This is a phony market, propped up by Street and Fed hype and especially corporate buy-backs. It has been historically overvalued for many months, but as we have seen in 1998-2000 it can get more overvalued.
The key for investors is, when do they raise enough cash to survive the inevitable bear market ? Sell too early and an investor could have made more money. Sell to late and it could take an investor years to recoup their losses.
Monday, January 6, 2020 “Bear Market: Rampage of Ruin”
Once the spell is broken, once the perception that the stock market can not sustain a decline, once the computer algos are tweaked to consider the unlikely, the impossible, to abandon an untethered bullish bias, that’s when an ugly bear market begins, it’s a rampage of ruin.
You aren’t going to hear it from the news media, talk show hosts, publishers of upscale opinion or money managers, their client base doesn’t want to hear it, IT DOESN”T SELL OR DRAW TRAFFIC.
But insignificant market analysts like myself BEHOLDEN TO NO SPECIAL INTERESTS BUT ARMED WITH DECADES OF EXPERIENCE CAN TELL THE TRUTH STARTING WITH – I can’t stand all the lying at the top, all the self-serving hype and manipulation. There is a price to be paid for this and that is where things get ugly in the stock market … and economy and people’s lives.
The difference this time around is the Fed can’t bail the economy and stock market out with a policy change, they blew that a year ago when they panicked by a declining stock market and economy in the early stages of recession.

☆ ☆ ☆ ☆ ☆

> **Challenge 1**: Which years does the bear market commentary give as proof that an already overvalued market can become even more overvalued?
> **Challenge 2**: Copy the bear market commentary word for word from "You aren’t going" up to and including "and people’s lives.".
The lines placed after the bear market commentary come from a separate source.

> **Provided material**:
☆ ☆ ☆ ☆ ☆

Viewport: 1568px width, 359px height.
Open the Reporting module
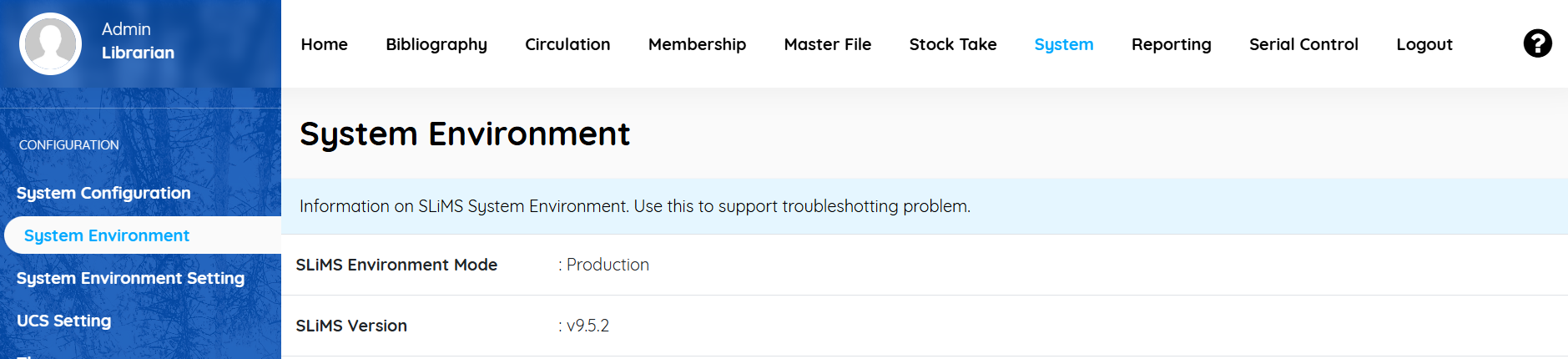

☆ ☆ ☆ ☆ ☆

> **Correct response 1**: 1998-2000

> **Correct response 2**:
You aren’t going to hear it from the news media, talk show hosts, publishers of upscale opinion or money managers, their client base doesn’t want to hear it, IT DOESN”T SELL OR DRAW TRAFFIC.
But insignificant market analysts like myself BEHOLDEN TO NO SPECIAL INTERESTS BUT ARMED WITH DECADES OF EXPERIENCE CAN TELL THE TRUTH STARTING WITH – I can’t stand all the lying at the top, all the self-serving hype and manipulation. There is a price to be paid for this and that is where things get ugly in the stock market … and economy and people’s lives.